BRIEF 1 →
Answer these questions about the passage on drones in Antarctic science:
(a) By how much can small drones extend the view of science teams?
(b) Which lab did the US National Science Foundation announce it was funding?
(c) How often can aircraft operate in Antarctica?

SELECTED PASSAGE →
-------
US NSF Funds Antarctic Science Drones

All around the world, Unoccupied Aircraft Systems (AKA, drones) are becoming useful scientific instruments. With the technological and economic push-pull of military and consumer demand, drones are becoming ubiquitous and cheap. Cheap enough for poverty stricken scientists to use.

Small drones have many advantages besides cost. They can carry cameras and other instruments to extend the view of science teams by many kilometers. They fly low, and can, indeed, touch down if needed.   With advances in control systems, it is becoming reasonable to operate flocks of them, to cover even more ground.

Many groups around the world are booting up this technology (E.g., reports by the US Marine Mammal Commission [2] and a coalition in New Zeeland [1]).

This week the US National Science Foundation announced funding of the Drones in Marine Science and Conservation lab at Duke University, which is specifically aimed at monitoring animals in Antarctica.

The advantages are obvious. Antarctica is huge, far away, and hard to get to. Satellites are blinded by cloud cover, and limited in resolution. Aircraft can only operate a few days per year, and are awfully expensive. Drones offer the advantages of aerial surveying at a reasonable cost.
-------
SUPPLIED RECORDS →
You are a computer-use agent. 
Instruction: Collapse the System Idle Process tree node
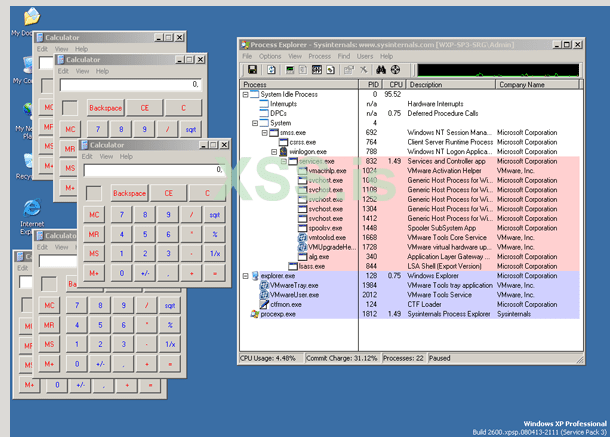click(247, 95)
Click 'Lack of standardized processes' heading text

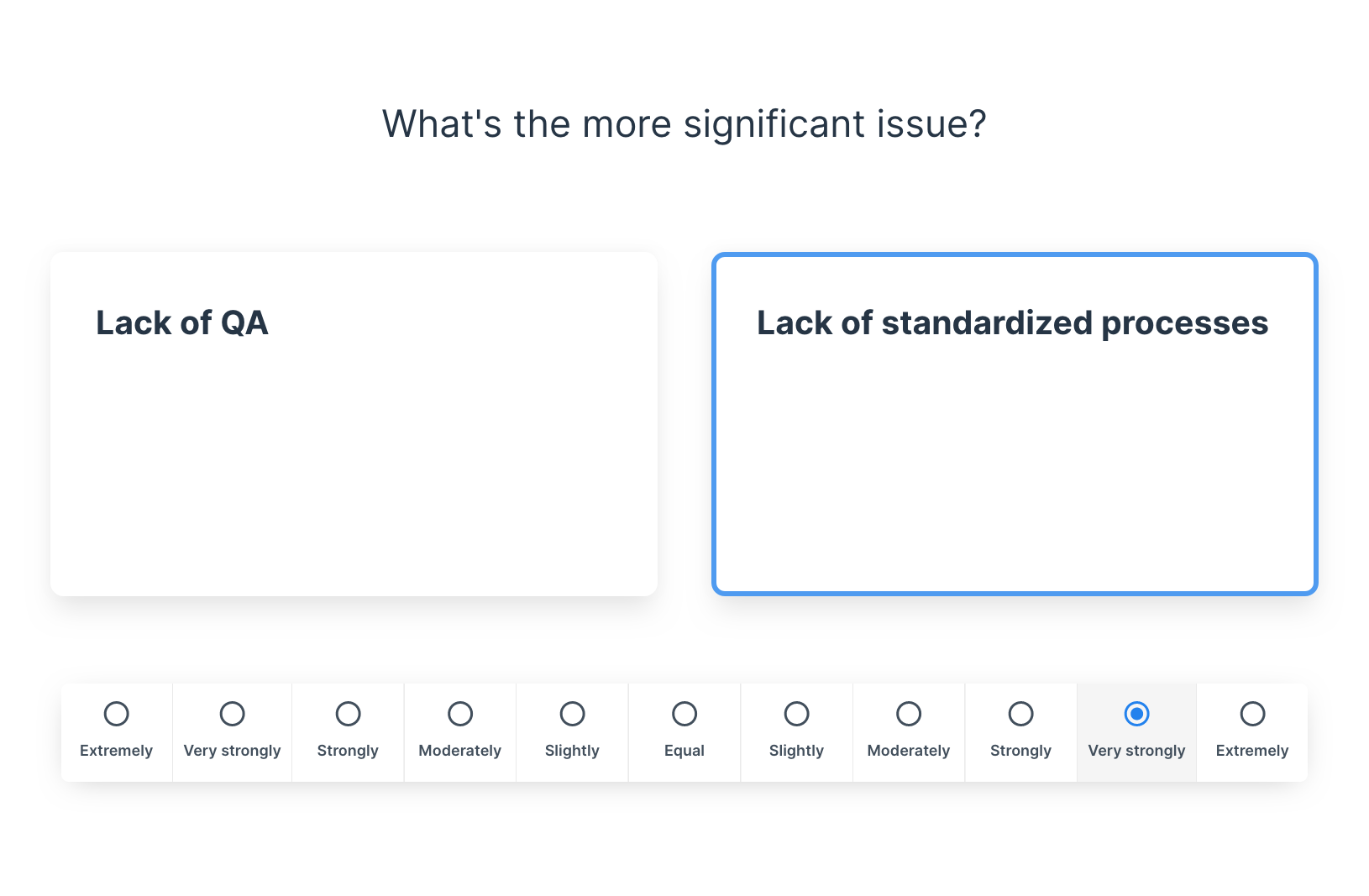click(x=1012, y=323)
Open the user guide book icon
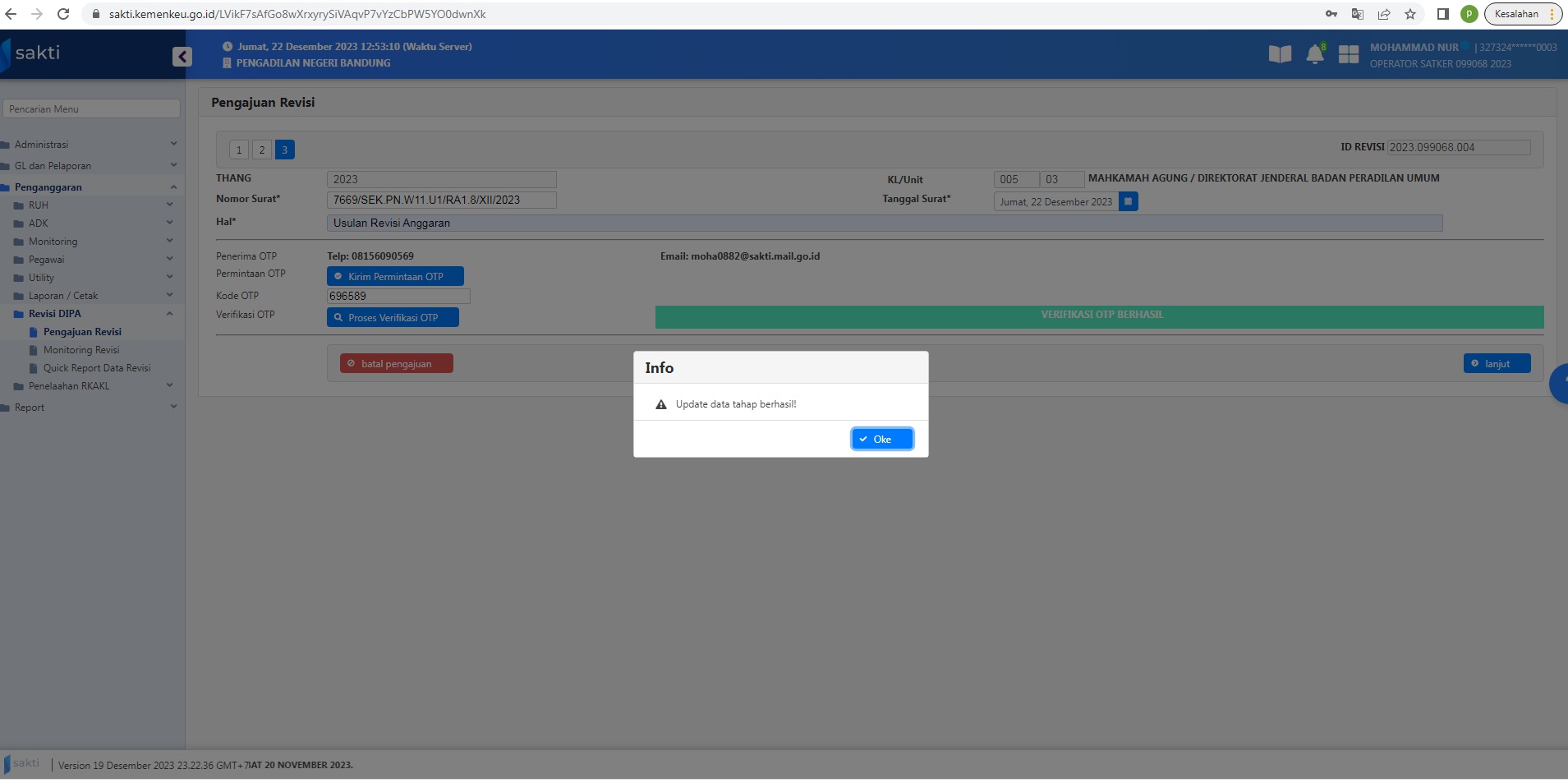 click(1279, 55)
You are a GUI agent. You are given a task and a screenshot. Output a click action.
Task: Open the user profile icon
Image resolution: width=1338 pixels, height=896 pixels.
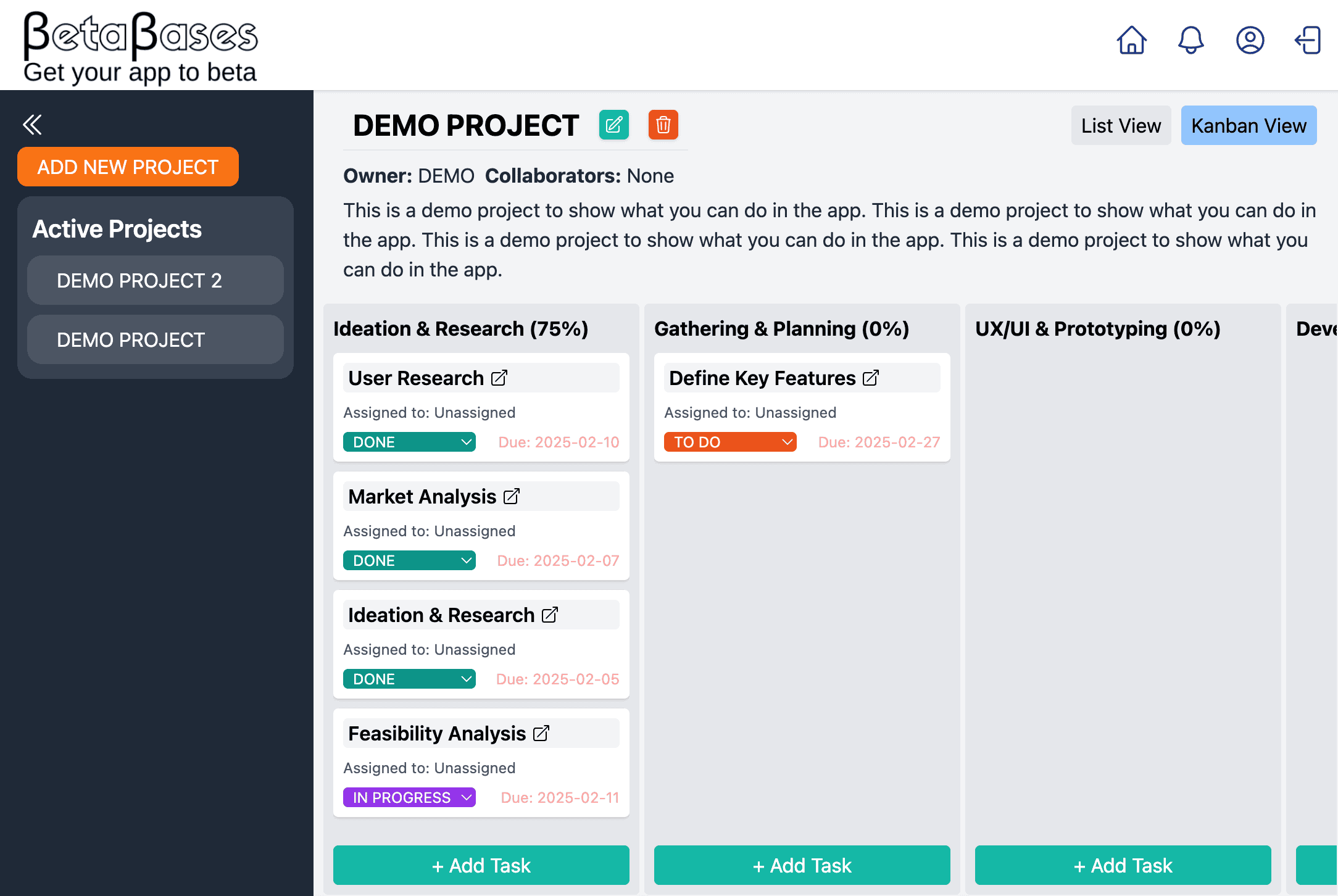click(x=1250, y=41)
-------
BRIEF 2 → Copy the records, starting with the line containing "You are a GUI" and going on through the end of the records. Leave out the pictures.

FULL OUTPUT 1 →
(a) By many kilometers.
(b) The Drones in Marine Science and Conservation lab at Duke University.
(c) Only a few days per year.

FULL OUTPUT 2 →
You are a GUI agent. You are given a task and a screenshot. Output a click action.
Task: Open the user profile icon
Image resolution: width=1338 pixels, height=896 pixels.
click(x=1250, y=41)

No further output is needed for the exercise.